We told how we had arrived at the time when the Tribal Council of Chiefs had met to discuss a strategy in dealing with the Philistines. “Our mission,” I said, “was primarily to determine the nature of freedom. So we were able to give them counsel regarding the terms of freedom and how their violation of God’s laws—idolatry in particular—had caused them to lose their freedom.”
“We discovered the underlying cause of their Philistine captivity,” I continued. “It seems that the High Priest was married to a Levite woman who was from an idolatrous family living in the far-off city of Dan. Eli’s father arranged this ill-fated marriage to try to bring unity among the priests, but he only succeeded in bringing idolatry into the House of God at Shiloh. Eli and his wife had two sons, who were offspring of the spirit of idolatry residing in the Grotto of Pan at the city of Dan.”
“When the spirit of Pan was brought into the House of God, idolatry came to be rooted within the very heart of Israel. We discovered that this was the reason Yahweh decreed a forty-year captivity for the tribes of Israel. He was administering forty lashes of the divine whip upon them, as the law commands. So until Eli’s children, who are called “sons of Belial” by the prophets, were rooted out of Israel, the nation could not hope to be released from divine judgment.”
“We know,” the Chief interjected, “since we have a record of subsequent events, that the sons of Eli were killed just before the end of the Philistine captivity. Apparently, this was God’s way of rooting out the idolatry and corruption from the heart of Israel.”

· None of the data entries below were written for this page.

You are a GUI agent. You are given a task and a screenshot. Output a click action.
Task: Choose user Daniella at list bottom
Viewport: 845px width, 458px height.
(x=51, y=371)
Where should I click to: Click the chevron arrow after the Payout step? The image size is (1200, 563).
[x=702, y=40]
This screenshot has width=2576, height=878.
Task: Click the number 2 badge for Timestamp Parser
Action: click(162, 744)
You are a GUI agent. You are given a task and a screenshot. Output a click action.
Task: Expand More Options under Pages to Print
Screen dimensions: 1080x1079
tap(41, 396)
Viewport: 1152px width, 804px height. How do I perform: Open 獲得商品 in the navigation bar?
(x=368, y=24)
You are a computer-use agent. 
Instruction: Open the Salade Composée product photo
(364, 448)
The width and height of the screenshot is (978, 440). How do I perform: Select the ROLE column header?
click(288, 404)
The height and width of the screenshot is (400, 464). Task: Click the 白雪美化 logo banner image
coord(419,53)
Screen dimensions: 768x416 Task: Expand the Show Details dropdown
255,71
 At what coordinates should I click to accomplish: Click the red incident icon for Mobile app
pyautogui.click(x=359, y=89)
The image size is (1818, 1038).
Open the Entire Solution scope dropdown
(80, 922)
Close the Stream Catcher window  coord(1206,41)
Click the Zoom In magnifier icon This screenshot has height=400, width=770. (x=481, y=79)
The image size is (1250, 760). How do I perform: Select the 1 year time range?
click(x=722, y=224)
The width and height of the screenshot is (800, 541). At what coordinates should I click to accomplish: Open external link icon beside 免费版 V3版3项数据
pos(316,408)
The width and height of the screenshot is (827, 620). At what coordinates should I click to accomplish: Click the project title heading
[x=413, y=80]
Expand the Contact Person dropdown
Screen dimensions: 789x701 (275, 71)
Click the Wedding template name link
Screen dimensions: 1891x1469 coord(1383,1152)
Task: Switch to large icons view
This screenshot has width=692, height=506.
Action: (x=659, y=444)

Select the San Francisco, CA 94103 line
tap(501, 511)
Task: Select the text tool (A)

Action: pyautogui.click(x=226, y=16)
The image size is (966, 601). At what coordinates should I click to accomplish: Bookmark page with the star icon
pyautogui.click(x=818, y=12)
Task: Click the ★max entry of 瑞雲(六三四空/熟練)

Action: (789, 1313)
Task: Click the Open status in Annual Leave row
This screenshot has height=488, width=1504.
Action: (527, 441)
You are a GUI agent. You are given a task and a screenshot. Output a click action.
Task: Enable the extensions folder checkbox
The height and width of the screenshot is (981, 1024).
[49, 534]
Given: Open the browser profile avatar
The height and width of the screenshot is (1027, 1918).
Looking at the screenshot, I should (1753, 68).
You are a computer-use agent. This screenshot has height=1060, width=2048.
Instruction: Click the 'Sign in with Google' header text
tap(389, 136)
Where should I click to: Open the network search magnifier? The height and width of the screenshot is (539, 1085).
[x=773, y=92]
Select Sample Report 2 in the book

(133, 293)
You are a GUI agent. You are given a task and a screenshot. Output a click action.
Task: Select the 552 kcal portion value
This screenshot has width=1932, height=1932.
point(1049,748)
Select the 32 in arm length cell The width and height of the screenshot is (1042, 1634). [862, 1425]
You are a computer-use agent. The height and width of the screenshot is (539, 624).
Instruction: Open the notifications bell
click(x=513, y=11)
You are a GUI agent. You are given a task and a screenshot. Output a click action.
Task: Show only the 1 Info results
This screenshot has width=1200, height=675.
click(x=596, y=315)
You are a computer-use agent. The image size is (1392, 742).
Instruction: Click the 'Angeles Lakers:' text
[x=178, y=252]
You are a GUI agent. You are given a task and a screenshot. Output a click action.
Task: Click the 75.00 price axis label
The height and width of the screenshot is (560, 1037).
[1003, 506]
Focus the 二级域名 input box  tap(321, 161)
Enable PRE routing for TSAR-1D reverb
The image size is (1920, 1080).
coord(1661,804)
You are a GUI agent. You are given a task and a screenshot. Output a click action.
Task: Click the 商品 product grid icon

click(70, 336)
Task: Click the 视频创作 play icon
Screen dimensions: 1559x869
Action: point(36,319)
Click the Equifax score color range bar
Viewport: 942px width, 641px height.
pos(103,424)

“Precisely,” I said in agreement, “and Eli Himself died as well for refusing to correct his sons. But one of our side missions was to prepare the people’s hearts for their deliverance. We were able to prophesy to them of two deliverers that God was to give them. The first was to begin to deliver them, while the second would complete this deliverance. The spiritual character of the first deliverer, Samson, was to reflect the hearts of the Israelites as a whole—those who rely upon a mixture of carnal and spiritual strength.”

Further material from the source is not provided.